'Pre-quantum information and communication' and 'Quantum information and communication'

Information Theory, established in Claude Shannon's 1948 landmark paper, provides a theoretical view on classical and quantum communication systems. While Shannon's original work considered an asymptotic setting where unbounded transmission delays are acceptable, Finite-Length Information Theory offers a more refined view that takes transmission delays into account. This is specially relevant in quantum systems, where existing technology does not allow to perform optimal measurements over a large set of quantum states. This course introduces students to Finite-Length Information Theory and equips them with the main mathematical tools required to analyze performance bounds both in classical and quantum systems. In particular, students will learn about: - Peformance bounds for classical and quantum communication systems based on random coding and/or optimal decision theory. - Asymptotic and numerical methods to analyze these bounds. - Their applications in practical communication systems.

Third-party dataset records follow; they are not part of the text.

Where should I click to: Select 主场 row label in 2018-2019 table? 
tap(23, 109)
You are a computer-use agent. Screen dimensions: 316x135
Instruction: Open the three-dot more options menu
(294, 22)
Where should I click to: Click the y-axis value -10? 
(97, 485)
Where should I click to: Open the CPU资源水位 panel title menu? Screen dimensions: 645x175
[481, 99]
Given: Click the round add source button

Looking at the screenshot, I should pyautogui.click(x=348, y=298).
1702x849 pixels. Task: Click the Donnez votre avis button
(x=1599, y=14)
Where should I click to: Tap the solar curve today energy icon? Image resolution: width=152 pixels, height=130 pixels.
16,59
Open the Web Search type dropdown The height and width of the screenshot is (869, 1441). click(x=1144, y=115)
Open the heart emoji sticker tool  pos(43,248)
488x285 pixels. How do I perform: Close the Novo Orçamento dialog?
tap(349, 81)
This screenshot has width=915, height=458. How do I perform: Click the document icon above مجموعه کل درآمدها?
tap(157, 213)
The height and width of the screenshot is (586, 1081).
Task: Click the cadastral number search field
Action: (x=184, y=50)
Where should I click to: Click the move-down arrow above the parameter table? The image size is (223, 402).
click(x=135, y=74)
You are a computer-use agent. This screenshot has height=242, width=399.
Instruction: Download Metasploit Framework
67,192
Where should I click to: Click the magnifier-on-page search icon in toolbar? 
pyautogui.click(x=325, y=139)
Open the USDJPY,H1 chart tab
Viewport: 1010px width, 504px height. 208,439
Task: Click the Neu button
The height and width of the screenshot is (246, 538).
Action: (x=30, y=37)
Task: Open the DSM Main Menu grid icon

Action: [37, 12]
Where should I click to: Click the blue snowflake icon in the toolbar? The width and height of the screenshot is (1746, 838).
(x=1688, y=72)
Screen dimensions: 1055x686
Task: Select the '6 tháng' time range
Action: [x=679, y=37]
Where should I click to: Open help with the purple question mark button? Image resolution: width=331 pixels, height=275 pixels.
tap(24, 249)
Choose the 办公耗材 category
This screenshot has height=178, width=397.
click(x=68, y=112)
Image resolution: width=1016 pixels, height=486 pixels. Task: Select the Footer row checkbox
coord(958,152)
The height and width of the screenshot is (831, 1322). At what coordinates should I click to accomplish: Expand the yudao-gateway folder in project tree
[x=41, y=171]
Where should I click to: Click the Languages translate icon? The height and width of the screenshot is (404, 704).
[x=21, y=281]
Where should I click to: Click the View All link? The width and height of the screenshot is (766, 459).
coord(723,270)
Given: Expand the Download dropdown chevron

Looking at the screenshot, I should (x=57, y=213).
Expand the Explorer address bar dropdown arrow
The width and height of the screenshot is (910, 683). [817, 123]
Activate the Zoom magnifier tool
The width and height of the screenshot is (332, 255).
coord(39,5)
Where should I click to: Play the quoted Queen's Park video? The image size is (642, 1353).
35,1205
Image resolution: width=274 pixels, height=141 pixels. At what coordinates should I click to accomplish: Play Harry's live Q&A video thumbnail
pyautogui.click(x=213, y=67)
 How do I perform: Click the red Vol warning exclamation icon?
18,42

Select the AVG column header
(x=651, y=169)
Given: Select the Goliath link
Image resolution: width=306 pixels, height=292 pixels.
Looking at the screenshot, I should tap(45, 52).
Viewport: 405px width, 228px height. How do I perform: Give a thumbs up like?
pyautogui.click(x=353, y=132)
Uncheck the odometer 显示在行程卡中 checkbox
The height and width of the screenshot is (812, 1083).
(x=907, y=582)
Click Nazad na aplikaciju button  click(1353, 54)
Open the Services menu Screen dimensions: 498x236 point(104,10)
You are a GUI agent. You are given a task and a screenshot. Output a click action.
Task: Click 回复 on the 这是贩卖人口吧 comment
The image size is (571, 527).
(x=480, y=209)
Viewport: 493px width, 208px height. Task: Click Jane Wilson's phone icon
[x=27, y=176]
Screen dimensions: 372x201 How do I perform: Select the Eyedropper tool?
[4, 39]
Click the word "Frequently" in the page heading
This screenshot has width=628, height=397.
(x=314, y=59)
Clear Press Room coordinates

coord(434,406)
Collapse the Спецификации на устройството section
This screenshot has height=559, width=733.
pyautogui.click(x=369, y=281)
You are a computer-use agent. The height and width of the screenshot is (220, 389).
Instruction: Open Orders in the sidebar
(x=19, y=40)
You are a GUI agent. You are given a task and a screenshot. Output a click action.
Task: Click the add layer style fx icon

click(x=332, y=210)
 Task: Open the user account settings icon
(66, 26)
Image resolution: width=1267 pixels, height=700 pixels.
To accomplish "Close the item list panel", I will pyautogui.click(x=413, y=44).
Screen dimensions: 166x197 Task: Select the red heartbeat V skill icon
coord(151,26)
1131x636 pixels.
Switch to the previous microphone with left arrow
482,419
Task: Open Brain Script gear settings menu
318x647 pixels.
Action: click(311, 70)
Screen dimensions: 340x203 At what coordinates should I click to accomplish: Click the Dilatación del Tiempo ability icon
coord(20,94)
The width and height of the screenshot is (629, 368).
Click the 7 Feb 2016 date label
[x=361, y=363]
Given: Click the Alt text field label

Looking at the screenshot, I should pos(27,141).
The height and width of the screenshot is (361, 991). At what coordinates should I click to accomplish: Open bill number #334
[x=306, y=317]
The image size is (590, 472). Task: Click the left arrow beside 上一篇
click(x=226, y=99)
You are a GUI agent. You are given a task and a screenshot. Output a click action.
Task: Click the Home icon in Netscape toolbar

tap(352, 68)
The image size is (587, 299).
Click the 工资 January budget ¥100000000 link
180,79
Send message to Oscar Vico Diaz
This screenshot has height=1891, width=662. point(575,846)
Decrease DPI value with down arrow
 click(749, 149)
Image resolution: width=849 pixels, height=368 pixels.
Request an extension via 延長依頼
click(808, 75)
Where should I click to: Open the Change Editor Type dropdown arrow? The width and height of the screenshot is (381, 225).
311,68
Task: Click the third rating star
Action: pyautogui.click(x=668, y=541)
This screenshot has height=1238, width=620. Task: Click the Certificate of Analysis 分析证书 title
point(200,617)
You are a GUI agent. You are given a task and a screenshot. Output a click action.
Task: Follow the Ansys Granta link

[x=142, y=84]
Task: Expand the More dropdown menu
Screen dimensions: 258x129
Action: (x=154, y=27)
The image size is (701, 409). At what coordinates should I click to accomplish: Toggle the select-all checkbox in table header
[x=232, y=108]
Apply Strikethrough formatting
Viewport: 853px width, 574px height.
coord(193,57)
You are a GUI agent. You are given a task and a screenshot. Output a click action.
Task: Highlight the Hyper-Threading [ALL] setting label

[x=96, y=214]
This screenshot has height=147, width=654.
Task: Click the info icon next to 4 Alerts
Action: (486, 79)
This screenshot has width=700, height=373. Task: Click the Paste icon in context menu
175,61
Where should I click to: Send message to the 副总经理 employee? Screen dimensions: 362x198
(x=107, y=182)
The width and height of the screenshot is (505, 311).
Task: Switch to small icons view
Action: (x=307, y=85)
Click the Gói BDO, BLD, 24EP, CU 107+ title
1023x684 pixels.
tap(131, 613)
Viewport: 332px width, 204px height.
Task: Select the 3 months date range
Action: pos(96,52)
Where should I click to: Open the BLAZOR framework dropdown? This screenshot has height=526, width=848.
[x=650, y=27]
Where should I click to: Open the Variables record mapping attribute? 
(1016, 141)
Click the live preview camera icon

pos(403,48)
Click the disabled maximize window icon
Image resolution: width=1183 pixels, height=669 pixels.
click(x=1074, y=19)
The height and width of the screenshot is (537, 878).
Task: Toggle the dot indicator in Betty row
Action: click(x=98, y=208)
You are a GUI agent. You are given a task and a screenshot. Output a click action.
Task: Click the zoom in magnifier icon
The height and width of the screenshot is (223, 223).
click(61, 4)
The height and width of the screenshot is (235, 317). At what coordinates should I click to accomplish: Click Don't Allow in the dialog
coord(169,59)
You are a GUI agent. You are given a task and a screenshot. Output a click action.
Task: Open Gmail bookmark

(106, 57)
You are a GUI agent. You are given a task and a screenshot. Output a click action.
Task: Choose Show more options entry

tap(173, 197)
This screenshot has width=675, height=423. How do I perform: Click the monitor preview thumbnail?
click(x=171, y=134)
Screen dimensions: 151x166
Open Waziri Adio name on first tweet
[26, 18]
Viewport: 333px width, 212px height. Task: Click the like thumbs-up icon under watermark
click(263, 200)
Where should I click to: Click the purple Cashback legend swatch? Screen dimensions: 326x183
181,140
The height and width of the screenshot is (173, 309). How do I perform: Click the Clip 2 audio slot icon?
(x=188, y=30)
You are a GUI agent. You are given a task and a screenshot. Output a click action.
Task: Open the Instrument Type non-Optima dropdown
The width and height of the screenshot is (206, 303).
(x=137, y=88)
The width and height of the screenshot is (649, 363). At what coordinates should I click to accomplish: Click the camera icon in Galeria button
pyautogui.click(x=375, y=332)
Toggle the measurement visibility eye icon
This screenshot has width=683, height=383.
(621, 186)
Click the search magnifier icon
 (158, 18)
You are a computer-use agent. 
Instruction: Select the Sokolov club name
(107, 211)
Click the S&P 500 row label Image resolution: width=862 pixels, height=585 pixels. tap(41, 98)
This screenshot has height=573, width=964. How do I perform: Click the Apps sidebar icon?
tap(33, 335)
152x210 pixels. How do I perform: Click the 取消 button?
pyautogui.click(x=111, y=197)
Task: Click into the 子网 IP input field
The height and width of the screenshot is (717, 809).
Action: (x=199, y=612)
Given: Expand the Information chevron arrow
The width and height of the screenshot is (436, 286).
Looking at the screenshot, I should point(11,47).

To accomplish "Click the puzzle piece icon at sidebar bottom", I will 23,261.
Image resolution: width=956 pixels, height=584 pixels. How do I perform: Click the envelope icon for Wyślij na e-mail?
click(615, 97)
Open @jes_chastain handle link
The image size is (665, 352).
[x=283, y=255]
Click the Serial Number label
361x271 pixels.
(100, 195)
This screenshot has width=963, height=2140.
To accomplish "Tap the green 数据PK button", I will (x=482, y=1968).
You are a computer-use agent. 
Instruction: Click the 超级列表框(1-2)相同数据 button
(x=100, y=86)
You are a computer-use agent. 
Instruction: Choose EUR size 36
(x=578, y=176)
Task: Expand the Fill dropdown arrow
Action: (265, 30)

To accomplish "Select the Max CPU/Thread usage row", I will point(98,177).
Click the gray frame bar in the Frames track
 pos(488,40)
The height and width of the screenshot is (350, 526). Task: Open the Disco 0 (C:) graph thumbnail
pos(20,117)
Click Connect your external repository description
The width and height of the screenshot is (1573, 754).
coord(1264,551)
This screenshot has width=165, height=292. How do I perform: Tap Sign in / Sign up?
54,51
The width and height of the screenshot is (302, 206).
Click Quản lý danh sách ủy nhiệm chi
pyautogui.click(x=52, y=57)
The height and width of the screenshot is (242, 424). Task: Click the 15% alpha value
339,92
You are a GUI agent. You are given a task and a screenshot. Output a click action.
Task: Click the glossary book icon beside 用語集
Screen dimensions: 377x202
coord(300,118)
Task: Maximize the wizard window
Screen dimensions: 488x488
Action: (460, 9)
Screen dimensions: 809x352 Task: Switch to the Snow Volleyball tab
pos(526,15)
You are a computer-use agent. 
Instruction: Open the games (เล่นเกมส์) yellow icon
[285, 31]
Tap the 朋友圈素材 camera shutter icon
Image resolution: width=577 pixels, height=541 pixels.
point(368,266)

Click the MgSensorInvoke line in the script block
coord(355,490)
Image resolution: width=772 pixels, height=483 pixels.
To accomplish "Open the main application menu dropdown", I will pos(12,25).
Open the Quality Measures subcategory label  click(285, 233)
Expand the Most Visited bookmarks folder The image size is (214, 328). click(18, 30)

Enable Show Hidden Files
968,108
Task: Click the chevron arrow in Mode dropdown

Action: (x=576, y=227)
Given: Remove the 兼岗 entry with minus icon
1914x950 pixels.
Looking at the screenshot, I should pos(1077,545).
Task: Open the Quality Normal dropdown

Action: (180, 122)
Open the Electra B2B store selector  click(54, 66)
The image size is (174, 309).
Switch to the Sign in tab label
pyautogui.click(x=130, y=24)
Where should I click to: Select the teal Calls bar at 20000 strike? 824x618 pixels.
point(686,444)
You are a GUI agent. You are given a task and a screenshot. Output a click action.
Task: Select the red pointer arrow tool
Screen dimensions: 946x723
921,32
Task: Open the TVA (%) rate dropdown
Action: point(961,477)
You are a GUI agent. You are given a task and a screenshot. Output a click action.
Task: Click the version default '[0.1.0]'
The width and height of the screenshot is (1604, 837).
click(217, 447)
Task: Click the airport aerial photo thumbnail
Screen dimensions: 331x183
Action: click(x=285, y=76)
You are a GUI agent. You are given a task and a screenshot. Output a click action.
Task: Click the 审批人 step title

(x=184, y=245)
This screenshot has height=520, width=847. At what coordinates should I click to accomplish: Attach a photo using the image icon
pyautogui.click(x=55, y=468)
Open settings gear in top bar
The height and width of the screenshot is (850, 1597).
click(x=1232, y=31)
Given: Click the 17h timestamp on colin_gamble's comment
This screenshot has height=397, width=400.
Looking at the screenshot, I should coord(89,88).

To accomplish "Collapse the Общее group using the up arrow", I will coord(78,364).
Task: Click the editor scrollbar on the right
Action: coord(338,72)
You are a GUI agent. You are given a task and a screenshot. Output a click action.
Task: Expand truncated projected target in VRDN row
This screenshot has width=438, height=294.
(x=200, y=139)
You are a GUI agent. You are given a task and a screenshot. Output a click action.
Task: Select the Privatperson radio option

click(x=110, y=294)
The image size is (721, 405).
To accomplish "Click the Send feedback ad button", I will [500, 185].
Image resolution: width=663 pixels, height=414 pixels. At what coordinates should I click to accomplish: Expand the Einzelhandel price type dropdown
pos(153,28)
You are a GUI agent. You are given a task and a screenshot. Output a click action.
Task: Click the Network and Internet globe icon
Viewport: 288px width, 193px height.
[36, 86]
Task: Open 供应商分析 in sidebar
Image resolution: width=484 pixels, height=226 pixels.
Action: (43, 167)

1. Performance bounds in Finite-Length Information Theory 1.1 Random coding bounds 1.2 Quantum hypothesis testing and optimal decision theory 2. Asymptotic analysis 2.1 The channel coding problem: Capacity and strong converses 2.2 Large deviations and error exponents 2.3 The central limit theory and second-order coding rates 3. Evaluation of performance bounds 3.1 Semidefinite and linear programming 3.2 Saddlepoint approximations 4. Applications to practical communication systems 4.1 Additive Gaussian noise channels 4.2 Bosonic channels

LECTURES Lectures provide an overview of the main concepts and analytical tools in Finite-Length Information Theory. The classes are mainly taught at the board, aided by slides or and audiovisual media for the illustration of certain topics. EXERCISES To deepen the understanding of the taught material, students are provided with problem sets which need to be solved at home and handed in once a month. These solutions will be graded from 1 to 10, and the average grade over the whole semester will constitute part the grade of the continuous assessment.